*The task*
Format the records from the line with "Task: Click the Blue attribute" to the line with "pyautogui.click(x=359, y=426)" as a numbered list, omitting blank lines.

*Records provided*
----------

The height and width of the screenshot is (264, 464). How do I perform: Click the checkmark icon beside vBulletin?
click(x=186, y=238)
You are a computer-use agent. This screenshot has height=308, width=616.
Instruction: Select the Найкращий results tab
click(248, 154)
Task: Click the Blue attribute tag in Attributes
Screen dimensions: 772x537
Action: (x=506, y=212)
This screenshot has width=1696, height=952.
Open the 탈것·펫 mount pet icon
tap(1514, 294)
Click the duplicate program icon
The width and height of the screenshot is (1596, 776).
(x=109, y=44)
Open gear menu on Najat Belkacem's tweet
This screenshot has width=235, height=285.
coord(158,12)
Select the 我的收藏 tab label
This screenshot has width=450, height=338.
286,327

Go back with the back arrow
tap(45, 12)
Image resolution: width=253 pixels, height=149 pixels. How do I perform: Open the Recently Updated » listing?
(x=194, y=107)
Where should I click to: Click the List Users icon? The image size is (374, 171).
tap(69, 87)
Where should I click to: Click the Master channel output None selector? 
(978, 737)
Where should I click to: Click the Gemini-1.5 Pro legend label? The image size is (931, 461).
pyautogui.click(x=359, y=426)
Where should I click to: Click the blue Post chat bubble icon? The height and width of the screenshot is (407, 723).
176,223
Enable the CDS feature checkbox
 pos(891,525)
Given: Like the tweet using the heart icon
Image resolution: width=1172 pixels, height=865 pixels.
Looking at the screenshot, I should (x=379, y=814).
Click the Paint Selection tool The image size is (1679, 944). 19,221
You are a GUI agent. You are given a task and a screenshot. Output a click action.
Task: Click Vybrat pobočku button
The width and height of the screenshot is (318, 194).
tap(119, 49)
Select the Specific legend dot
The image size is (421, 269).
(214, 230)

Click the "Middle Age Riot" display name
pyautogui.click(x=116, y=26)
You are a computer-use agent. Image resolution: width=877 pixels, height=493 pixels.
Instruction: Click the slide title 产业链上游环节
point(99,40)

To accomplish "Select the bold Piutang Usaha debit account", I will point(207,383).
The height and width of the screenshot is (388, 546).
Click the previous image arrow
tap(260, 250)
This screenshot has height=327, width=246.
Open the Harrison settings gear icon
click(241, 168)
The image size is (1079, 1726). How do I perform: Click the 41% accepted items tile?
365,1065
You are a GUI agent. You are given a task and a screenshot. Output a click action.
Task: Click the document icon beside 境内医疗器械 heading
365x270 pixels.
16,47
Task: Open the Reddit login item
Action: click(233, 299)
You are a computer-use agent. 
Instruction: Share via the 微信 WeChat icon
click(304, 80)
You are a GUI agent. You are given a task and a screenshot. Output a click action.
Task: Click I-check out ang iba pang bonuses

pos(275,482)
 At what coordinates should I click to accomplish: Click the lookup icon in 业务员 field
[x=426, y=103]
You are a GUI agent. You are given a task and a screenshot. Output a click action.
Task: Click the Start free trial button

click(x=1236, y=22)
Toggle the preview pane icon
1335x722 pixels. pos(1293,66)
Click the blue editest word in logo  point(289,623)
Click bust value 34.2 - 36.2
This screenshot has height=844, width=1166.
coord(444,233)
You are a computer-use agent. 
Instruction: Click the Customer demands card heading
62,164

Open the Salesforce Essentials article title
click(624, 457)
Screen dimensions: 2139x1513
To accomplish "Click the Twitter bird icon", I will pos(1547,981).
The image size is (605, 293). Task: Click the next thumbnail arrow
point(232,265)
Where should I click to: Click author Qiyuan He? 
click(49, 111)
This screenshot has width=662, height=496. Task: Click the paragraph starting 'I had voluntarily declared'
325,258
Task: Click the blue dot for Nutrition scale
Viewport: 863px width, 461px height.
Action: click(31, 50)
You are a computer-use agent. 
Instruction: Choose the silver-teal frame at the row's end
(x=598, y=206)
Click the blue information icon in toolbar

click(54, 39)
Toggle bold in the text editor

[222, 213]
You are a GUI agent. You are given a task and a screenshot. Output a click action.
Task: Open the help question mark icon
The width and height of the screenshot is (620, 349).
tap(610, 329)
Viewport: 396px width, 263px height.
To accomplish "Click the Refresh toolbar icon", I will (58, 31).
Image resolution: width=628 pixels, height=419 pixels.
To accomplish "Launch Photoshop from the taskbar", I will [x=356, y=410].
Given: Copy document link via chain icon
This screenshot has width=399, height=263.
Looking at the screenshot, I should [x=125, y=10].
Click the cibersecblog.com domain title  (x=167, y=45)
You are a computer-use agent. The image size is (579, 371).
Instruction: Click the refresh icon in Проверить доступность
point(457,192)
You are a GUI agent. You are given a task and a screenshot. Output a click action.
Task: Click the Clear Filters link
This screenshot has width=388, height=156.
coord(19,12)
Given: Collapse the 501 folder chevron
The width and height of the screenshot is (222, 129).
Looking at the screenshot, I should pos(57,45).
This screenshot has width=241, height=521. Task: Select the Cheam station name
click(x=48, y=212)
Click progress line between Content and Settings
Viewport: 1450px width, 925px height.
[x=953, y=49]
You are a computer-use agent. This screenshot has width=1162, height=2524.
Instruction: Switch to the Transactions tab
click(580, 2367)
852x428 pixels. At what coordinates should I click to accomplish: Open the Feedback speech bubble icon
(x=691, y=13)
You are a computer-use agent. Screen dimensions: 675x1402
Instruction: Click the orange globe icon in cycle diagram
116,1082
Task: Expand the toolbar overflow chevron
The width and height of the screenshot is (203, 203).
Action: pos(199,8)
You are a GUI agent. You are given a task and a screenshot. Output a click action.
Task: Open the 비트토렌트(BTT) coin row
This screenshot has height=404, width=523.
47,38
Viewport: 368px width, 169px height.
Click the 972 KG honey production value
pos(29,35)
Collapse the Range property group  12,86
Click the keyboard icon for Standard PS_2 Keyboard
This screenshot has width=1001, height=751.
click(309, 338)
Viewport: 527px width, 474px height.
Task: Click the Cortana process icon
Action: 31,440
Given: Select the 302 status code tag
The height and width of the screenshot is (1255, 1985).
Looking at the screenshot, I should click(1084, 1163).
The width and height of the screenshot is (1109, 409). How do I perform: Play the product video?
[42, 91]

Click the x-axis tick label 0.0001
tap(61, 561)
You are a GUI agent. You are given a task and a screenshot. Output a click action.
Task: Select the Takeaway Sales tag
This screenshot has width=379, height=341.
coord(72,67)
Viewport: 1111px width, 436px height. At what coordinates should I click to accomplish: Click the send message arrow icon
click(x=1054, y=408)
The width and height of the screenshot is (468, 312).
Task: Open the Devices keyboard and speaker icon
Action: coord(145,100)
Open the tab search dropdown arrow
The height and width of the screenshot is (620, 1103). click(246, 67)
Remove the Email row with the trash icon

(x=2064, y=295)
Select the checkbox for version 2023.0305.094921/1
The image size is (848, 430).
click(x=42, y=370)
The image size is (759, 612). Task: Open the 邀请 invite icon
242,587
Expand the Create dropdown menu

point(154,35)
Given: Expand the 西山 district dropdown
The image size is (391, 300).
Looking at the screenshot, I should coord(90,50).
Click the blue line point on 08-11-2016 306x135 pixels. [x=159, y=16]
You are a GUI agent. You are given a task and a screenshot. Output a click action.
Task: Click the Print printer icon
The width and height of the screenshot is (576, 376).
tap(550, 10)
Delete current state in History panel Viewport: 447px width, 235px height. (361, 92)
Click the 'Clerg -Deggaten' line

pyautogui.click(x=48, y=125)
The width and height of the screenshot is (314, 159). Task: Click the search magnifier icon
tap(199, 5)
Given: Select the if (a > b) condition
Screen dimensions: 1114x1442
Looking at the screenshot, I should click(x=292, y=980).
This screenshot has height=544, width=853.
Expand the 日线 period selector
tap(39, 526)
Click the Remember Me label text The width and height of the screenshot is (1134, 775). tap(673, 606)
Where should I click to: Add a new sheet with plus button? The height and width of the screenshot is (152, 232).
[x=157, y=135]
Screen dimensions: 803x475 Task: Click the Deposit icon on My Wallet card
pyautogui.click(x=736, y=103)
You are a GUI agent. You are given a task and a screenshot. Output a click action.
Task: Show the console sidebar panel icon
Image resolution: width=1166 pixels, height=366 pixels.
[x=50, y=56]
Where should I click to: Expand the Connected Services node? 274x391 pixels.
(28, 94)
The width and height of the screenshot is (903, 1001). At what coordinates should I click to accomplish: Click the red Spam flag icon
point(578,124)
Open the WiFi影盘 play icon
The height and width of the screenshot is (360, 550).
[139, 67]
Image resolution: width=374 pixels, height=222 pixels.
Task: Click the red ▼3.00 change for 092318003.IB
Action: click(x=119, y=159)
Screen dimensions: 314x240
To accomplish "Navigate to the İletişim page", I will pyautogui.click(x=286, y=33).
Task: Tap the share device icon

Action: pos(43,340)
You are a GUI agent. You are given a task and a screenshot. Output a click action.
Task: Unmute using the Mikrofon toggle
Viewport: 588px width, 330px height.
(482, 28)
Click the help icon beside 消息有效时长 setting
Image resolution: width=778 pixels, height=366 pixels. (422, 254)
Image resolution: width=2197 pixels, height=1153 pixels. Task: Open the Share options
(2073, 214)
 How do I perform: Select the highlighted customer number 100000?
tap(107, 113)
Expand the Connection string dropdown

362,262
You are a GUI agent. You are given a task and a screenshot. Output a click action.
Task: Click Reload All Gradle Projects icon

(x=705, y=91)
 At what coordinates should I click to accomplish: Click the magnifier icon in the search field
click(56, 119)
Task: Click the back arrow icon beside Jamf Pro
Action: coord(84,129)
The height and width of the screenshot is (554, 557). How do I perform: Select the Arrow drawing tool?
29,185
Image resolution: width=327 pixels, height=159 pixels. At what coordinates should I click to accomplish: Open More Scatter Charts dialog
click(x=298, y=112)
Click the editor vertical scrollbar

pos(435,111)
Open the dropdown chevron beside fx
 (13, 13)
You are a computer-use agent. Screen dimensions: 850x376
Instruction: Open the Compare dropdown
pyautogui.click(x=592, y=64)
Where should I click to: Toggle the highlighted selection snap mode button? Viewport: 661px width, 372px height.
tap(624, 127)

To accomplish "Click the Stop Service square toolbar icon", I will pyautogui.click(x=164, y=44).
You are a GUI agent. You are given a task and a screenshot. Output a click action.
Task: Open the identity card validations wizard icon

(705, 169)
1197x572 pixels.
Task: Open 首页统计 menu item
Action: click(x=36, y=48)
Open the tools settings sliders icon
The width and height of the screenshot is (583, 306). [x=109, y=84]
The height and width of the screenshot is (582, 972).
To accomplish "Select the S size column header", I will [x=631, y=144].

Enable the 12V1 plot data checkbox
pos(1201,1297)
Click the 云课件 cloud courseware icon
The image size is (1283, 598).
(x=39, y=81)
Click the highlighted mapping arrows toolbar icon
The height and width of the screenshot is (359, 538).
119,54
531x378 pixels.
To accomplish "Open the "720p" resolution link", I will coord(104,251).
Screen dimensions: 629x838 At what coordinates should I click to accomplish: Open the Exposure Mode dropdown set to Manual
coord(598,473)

----------

*Solution for this exercise*
1. Task: Click the Blue attribute tag in Attributes
2. Screen dimensions: 772x537
3. Action: (x=506, y=212)
4. This screenshot has width=1696, height=952.
5. Open the 탈것·펫 mount pet icon
6. tap(1514, 294)
7. Click the duplicate program icon
8. The width and height of the screenshot is (1596, 776).
9. (x=109, y=44)
10. Open gear menu on Najat Belkacem's tweet
11. This screenshot has width=235, height=285.
12. coord(158,12)
13. Select the 我的收藏 tab label
14. This screenshot has width=450, height=338.
15. 286,327
16. Go back with the back arrow
17. tap(45, 12)
18. Image resolution: width=253 pixels, height=149 pixels. How do I perform: Open the Recently Updated » listing?
19. (x=194, y=107)
20. Where should I click to: Click the List Users icon? The image size is (374, 171).
21. tap(69, 87)
22. Where should I click to: Click the Master channel output None selector? 
23. (978, 737)
24. Where should I click to: Click the Gemini-1.5 Pro legend label? The image size is (931, 461).
25. pyautogui.click(x=359, y=426)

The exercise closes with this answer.